Almost all sectors of the economy have been hit hard by the pandemic. As a result, many sectors, services and businesses are unable to conduct normal operations, the central bank said.

On March 19, less than two weeks after the government first reported the country’s first cases of coronavirus, the central bank asked lenders not to view businessmen as defaulters if they don’t. do not repay installments before June 30 of this year.

This came after banks in April asked the finance ministry and central bank to extend the deadline for classifying loan status to December 31 from June 30, as many borrowers do not pay installments in advance. due to losses induced by coronaviruses.

All term loan payments, including agriculture and small loans and investments, between January 1 and September 30 would be considered deferred. The size and number of installments would be reset in October, the BB said.

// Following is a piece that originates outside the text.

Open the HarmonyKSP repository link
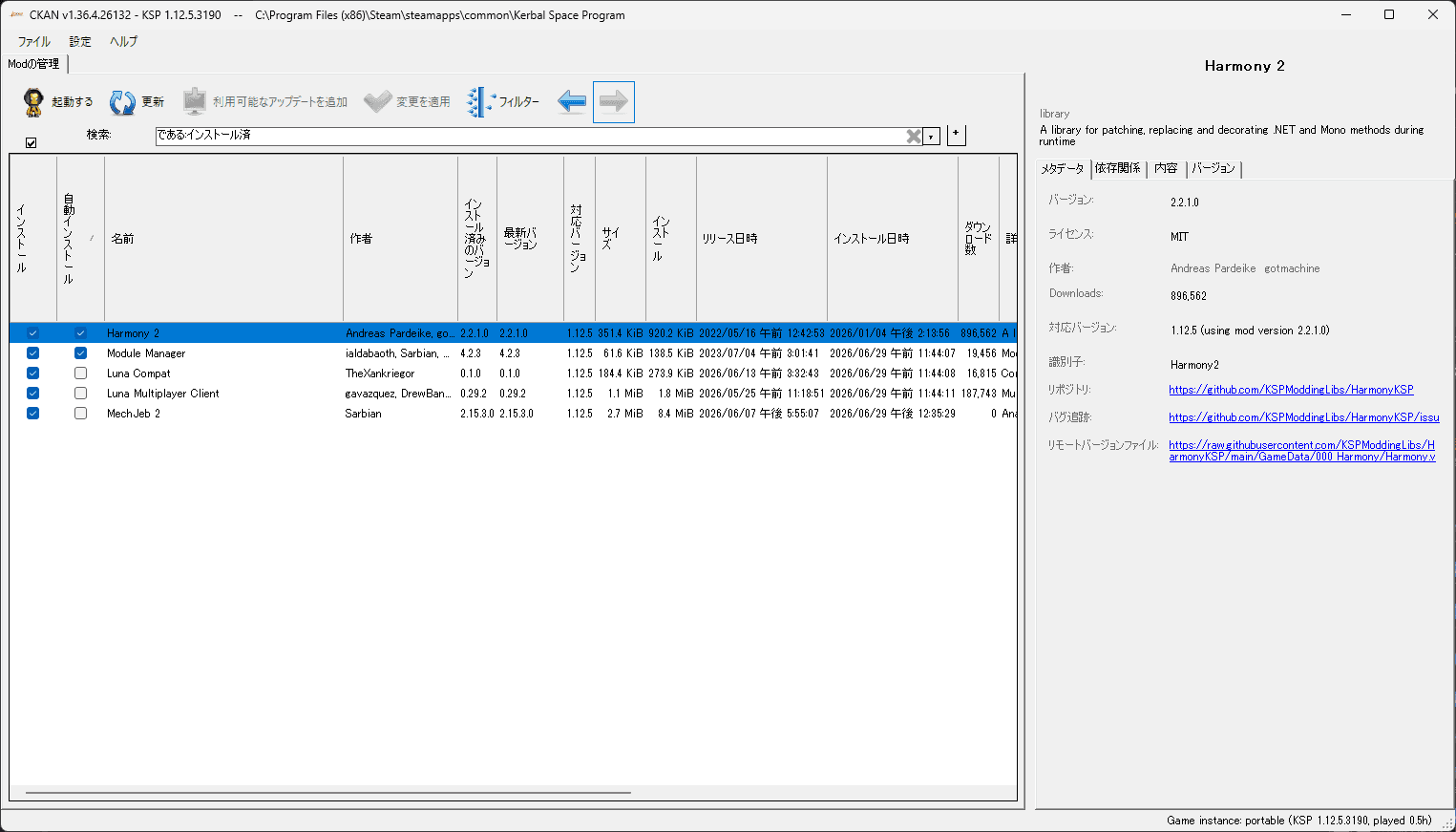Screen dimensions: 1456x832 point(1291,390)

And borrowers cannot be called defaulters for unpaid installments, according to the BB notice. In addition, banks cannot impose any penalties or fees for unpaid installments for the period January-September.

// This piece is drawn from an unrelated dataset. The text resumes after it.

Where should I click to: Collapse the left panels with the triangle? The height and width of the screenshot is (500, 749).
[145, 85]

The financial health of banks is crucial for the recovery of the economy from the impact of the coronavirus pandemic, as there is no alternative source to support and inject money into the economy.

The government unveiled various stimulus packages amounting to 103,117 crore, or 3.7% of the country’s gross domestic product, to help individuals, businesses, entrepreneurs, farmers, industrialists and exporters counteract the impact of the pandemic.

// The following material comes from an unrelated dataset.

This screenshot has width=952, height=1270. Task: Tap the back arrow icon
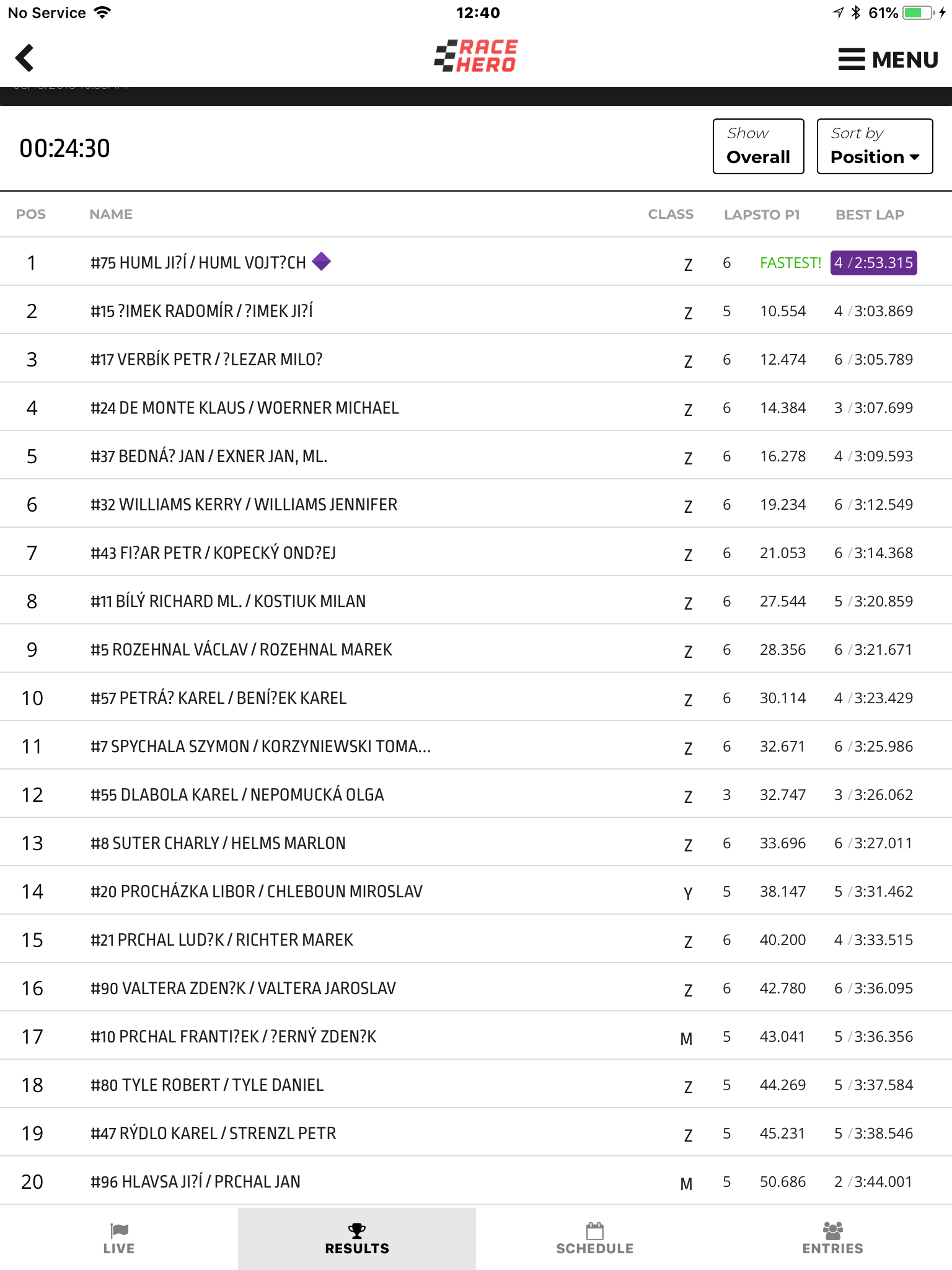click(x=24, y=58)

Of the packages, only Tk 3,000 crore would come from the government vault, while the rest would come from the central bank or the lenders themselves, Ahsan H Mansur, executive director of the Policy Research Institute of Bangladesh, said on Sunday.

The central bank eased its monetary policy and took several measures to improve the liquidity position of banks.

The repo rate was lowered from 6 percent to 5.75 percent in March and later to 5.25 percent on April 12.

The cash reserve rate was initially reduced from 5% to 4.5% (daily basis) and from 5.5% to 5% (bi-weekly basis), with a further reduction to 3.5% and 4%, respectively . , from April 15.

The BB raised the loan-to-deposit ratio and the investment-to-deposit ratio by 2 percentage points to facilitate lending to the private sector and improve the liquidity of the banking system.

As part of the stimulus packages, the central bank injected Tk 73,000 crore into the banking system through refinancing programs and CRR reduction, BB governor Fazle Kabir said on Friday.

Thus, the banking sector will not encounter any problem in the implementation of the stimulus plans, he said during the virtual post-budget press conference.

There was Tk 113,000 crore of additional liquidity in the banking sector as of April 30, after reaching the statutory liquidity ratio. There is another additional fund of Tk 62,000 crore due to the healthy reserve, the governor said.

“The liquidity situation is very good.”